» Exercise input
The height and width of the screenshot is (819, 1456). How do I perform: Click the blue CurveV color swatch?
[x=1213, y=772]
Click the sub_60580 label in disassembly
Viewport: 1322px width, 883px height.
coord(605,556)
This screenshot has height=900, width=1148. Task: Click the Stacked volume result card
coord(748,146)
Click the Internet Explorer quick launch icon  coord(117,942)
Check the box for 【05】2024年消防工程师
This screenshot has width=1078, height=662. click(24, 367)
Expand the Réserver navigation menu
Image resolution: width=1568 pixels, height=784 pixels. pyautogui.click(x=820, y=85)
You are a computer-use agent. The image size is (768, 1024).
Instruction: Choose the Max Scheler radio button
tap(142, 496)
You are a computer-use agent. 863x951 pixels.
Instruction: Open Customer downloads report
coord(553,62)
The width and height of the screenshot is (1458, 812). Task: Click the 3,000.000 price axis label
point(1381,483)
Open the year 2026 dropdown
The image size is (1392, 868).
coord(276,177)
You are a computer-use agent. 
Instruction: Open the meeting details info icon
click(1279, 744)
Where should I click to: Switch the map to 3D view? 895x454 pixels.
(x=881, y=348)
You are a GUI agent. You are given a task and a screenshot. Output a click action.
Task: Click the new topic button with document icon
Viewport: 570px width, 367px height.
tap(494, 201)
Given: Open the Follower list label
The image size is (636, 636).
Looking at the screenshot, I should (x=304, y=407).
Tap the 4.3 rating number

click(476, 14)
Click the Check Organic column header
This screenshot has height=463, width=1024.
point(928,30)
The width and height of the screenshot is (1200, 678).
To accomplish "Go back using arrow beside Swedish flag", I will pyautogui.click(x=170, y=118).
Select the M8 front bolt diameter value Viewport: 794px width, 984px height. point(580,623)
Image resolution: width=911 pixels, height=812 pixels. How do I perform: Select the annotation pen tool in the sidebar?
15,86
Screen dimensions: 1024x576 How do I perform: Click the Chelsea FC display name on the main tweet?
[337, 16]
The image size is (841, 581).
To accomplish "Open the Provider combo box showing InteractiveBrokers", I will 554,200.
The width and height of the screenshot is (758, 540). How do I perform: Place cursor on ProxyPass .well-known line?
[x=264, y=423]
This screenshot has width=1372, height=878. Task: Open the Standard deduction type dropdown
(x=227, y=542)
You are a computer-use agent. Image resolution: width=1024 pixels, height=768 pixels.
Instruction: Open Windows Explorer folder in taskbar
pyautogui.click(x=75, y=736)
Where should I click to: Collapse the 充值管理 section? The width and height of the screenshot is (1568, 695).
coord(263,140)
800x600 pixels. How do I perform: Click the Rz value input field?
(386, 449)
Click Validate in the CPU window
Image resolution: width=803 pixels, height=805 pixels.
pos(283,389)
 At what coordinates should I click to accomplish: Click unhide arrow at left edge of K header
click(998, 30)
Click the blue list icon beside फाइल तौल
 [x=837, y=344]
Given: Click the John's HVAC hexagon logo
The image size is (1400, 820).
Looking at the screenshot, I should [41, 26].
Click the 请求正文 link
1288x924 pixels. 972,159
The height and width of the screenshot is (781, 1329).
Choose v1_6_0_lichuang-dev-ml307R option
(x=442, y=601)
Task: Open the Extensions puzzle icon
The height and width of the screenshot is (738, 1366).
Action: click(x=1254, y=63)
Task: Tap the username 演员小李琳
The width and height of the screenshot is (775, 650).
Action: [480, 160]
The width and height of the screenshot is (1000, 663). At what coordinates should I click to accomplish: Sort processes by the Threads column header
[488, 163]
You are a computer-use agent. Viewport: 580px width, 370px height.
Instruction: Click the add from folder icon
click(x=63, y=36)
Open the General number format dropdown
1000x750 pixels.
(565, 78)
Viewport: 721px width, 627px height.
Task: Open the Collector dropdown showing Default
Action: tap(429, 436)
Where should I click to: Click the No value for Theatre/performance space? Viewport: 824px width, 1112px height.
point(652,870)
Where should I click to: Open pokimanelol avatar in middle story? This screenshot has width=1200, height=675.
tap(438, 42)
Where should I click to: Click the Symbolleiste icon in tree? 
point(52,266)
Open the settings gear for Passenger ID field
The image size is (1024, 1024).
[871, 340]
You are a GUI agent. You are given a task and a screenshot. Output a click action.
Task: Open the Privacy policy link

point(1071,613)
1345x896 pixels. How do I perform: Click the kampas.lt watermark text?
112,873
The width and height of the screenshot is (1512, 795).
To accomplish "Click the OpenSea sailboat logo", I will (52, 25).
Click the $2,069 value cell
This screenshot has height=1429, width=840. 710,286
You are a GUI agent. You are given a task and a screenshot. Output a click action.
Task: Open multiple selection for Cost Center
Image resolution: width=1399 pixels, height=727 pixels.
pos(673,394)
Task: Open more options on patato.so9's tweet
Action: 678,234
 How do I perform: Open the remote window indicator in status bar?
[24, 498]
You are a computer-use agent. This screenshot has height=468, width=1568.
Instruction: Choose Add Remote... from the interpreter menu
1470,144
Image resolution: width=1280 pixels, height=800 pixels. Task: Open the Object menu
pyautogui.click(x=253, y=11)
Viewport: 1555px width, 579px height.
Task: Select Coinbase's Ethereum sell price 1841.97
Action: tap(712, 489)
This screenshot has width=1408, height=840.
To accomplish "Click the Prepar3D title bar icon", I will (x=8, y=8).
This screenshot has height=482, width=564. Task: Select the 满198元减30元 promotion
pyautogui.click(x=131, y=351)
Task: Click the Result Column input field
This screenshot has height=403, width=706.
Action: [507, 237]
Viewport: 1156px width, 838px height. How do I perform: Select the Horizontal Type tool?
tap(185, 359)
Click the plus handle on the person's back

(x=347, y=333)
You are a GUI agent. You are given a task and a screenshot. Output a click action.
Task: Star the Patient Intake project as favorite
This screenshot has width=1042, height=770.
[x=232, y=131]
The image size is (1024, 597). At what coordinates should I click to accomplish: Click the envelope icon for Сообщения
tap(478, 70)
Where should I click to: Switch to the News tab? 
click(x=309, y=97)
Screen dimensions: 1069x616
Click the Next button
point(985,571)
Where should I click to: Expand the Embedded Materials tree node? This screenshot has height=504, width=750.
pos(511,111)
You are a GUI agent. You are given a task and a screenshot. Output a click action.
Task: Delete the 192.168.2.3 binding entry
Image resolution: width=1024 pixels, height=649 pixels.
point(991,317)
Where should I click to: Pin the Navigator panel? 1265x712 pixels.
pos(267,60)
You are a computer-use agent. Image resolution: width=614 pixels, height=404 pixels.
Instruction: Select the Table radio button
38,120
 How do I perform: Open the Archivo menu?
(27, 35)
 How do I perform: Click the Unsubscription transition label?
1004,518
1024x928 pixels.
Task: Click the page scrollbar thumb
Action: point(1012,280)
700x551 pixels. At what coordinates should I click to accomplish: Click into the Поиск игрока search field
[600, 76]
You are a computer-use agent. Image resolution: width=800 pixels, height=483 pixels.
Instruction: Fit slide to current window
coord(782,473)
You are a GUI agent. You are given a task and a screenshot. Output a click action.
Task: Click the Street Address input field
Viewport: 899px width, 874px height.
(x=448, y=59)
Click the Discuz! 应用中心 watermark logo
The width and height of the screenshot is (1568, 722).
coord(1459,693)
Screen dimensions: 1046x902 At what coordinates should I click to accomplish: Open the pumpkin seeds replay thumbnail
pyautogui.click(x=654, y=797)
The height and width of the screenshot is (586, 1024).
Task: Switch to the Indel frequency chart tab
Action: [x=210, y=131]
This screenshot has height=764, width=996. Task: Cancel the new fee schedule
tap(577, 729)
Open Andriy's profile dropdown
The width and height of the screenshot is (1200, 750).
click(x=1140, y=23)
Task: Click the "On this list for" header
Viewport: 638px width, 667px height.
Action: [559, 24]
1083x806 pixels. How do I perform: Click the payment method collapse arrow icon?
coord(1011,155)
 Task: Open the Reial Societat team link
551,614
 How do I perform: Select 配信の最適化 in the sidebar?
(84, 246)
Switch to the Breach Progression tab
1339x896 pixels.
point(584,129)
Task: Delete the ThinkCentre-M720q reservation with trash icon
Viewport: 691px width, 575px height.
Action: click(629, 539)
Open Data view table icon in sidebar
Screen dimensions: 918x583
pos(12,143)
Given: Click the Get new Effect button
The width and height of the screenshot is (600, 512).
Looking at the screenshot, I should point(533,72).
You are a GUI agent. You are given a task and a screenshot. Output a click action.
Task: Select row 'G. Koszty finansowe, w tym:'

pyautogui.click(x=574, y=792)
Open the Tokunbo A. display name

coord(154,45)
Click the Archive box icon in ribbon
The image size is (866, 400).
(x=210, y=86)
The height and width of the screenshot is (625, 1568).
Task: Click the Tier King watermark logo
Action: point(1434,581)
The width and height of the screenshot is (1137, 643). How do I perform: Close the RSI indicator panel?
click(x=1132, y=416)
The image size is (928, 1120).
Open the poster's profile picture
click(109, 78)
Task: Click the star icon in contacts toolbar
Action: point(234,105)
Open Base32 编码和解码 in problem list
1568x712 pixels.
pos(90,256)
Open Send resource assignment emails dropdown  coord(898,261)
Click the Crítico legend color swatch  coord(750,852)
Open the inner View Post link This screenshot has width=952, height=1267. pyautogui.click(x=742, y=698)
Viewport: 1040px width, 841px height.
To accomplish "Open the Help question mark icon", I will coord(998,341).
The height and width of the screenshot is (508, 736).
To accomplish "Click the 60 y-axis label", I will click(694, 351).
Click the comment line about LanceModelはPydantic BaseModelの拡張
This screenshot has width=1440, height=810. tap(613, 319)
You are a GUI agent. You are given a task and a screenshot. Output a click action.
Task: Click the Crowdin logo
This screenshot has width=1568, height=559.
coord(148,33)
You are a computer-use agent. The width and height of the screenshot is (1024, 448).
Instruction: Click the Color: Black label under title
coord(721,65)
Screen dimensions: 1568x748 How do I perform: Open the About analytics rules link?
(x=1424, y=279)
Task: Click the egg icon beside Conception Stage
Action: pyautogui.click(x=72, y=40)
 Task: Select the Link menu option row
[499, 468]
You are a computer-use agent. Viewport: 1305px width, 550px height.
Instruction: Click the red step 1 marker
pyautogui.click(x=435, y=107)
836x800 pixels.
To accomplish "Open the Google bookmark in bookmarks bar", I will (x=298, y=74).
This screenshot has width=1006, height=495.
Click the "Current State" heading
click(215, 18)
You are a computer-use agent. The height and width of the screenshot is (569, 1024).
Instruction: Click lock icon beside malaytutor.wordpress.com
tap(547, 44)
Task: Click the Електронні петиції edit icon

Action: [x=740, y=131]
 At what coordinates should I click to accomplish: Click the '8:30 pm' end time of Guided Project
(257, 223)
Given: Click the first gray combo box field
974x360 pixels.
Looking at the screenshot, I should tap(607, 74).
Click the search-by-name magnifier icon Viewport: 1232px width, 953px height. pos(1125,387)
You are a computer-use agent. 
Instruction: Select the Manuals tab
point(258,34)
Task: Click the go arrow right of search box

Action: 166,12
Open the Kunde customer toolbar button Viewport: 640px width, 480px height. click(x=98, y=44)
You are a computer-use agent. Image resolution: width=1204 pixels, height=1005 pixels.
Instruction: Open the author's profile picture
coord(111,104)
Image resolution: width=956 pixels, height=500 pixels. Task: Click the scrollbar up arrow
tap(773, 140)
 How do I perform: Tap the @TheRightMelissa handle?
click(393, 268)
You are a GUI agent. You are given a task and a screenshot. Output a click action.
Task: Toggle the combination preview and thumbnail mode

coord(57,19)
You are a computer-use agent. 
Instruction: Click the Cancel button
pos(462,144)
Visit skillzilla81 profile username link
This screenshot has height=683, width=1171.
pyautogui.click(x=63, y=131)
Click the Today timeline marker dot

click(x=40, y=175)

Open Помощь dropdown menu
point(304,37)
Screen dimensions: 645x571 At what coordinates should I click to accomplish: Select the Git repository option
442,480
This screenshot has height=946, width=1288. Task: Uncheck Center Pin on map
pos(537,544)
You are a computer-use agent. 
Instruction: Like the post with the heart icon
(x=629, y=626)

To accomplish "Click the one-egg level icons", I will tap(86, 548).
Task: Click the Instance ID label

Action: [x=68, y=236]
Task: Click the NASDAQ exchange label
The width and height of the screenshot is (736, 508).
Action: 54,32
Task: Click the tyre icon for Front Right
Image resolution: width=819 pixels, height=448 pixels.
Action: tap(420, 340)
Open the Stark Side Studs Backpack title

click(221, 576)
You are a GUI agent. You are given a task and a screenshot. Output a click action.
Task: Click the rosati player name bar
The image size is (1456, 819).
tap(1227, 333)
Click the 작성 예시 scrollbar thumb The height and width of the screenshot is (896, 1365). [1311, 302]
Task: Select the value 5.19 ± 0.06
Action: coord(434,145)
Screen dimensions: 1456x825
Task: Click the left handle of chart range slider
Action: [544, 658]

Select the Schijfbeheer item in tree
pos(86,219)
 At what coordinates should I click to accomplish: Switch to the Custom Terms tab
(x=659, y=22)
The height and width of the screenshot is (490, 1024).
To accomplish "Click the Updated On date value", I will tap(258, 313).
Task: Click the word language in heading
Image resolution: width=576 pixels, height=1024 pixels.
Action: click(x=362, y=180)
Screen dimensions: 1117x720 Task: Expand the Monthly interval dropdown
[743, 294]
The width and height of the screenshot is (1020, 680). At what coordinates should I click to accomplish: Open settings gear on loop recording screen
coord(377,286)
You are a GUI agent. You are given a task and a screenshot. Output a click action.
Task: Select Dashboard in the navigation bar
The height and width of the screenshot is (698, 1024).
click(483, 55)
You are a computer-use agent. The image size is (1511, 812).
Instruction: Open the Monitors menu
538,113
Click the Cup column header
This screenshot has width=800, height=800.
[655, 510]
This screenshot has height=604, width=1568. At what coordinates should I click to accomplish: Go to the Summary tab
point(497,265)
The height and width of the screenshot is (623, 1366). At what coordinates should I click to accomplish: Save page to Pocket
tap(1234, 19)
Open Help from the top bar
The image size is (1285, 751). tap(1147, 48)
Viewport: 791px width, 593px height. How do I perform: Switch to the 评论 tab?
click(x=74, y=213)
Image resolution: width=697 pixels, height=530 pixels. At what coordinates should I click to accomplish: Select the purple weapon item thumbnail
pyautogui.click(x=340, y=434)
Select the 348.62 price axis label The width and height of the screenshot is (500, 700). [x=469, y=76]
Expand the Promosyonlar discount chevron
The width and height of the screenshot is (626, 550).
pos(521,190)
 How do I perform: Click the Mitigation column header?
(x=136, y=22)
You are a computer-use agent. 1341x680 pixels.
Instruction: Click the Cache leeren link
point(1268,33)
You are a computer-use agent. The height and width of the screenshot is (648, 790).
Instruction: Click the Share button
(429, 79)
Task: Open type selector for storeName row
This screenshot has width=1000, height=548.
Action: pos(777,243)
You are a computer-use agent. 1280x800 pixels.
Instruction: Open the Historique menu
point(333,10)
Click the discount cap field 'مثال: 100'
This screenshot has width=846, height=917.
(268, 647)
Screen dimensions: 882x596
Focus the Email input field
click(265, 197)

» What this task involves
Starting with the line that contains "Instruction: Click the Cache leeren link", restate every line up to and including the last one above, exactly.

» Response to this task
Instruction: Click the Cache leeren link
point(1268,33)
You are a computer-use agent. The height and width of the screenshot is (648, 790).
Instruction: Click the Share button
(429, 79)
Task: Open type selector for storeName row
This screenshot has width=1000, height=548.
Action: pos(777,243)
You are a computer-use agent. 1280x800 pixels.
Instruction: Open the Historique menu
point(333,10)
Click the discount cap field 'مثال: 100'
This screenshot has width=846, height=917.
(268, 647)
Screen dimensions: 882x596
Focus the Email input field
click(265, 197)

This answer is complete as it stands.